Publié

Taïwan de retour au centre de l'attention avant une présidentielle sous tension

Sur l'île taïwanaise de Kinman, les canons font face à Xiamen, ville chinoise située de l'autre côté d'un bras de mer. [RTS - Patrick Chaboudez]
Emission spéciale (partie 1): Taïwan face à la Chine / Tout un monde / 22 min. / le 30 novembre 2023
L'archipel de Taïwan est l'un des points chauds de la planète qui définit une bonne partie du cadre géopolitique mondial, avec les Etats-Unis et l'Occident d'un côté et la Chine de l'autre. A quelques semaines d'une présidentielle importante pour le territoire, l'émission Tout un monde fait le point sur les enjeux stratégiques.
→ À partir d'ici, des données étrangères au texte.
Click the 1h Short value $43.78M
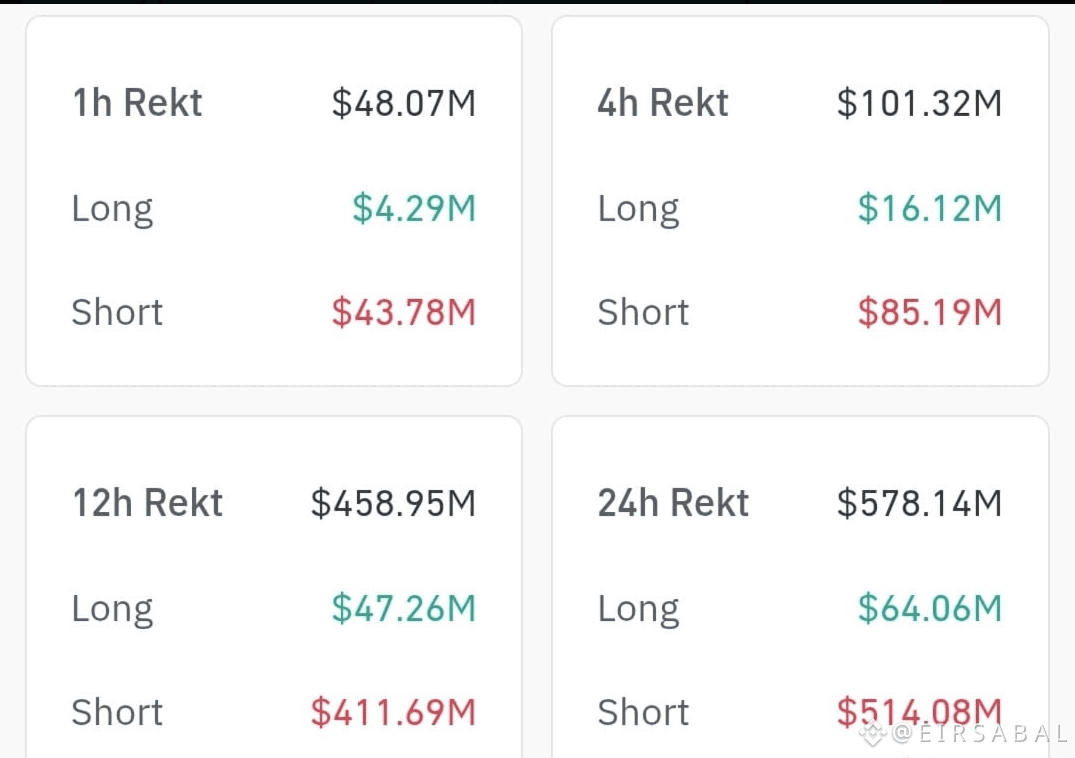tap(404, 312)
La Chine ne devrait pas procéder à une invasion de Taïwan à court terme en raison des défis intérieurs auxquels Pékin est confronté, a estimé la présidente taïwanaise Tsai Ing-wen lors d'une interview diffusée mercredi à la conférence DealBook Summit de New York. "Je pense que les dirigeants chinois sont en ce moment dépassés par leurs défis internes", a-t-elle ajouté.
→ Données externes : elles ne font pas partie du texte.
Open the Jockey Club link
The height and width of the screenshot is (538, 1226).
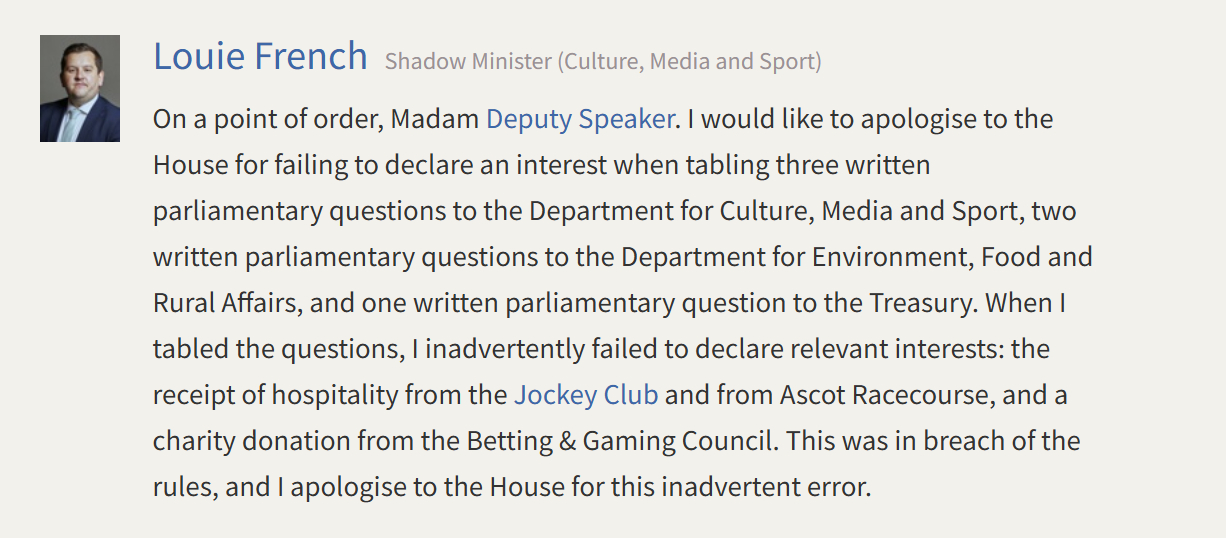pyautogui.click(x=586, y=395)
Pékin a rapidement réagi à cette déclaration. "Je dois d'abord rectifier une erreur: Taïwan est une partie inséparable du territoire chinois, il n'y a donc pas de présidente de Taïwan", a commenté un porte-parole de la diplomatie chinoise, qui a aussi fustigé "l'obstination" du Parti démocratique progressiste (PDP) au pouvoir à Taïwan à prôner l'indépendance de l'île.
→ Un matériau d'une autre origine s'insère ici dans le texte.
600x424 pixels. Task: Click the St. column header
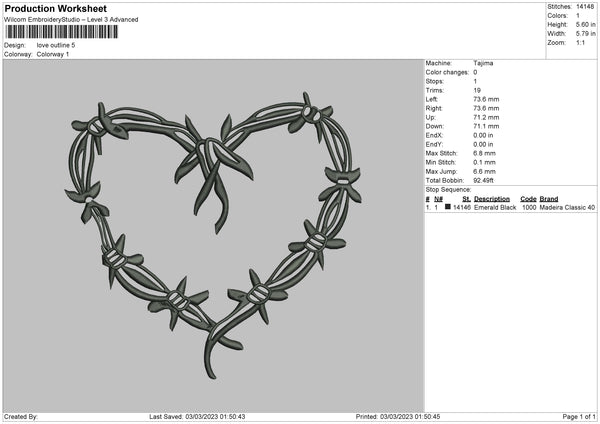466,199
Cet échange résume la tension qui existe depuis des décennies entre Taïwan, un territoire grand comme la Suisse abritant 24 millions d'habitants, et le grand voisin chinois, 10 millions de km2 et 1,4 milliard d'habitants, qui en revendique la souveraineté. Sur cette île, qui est au coeur d'un long bras de fer entre la Chine et les Etats-Unis, plane toujours une menace, celle d'un conflit régional, voire mondial.

Une présidentielle qui focalise l'attention

Comme une élection présidentielle a lieu au mois de janvier à Taïwan, l'attention internationale se focalise à nouveau sur la géopolitique de la région. Pékin et Washington vont évidemment suivre le scrutin de près, car son résultat pourrait déterminer l'avenir des relations entre l'île et la Chine. Bête noire de Pékin, le PDP pourrait remporter un troisième mandat inédit, un résultat susceptible d'accroître encore les tensions. La Chine multiplie les opérations d'influence pour changer l'issue du vote, les autorités de Taïwan dénonçant des menaces militaires et des pressions économiques.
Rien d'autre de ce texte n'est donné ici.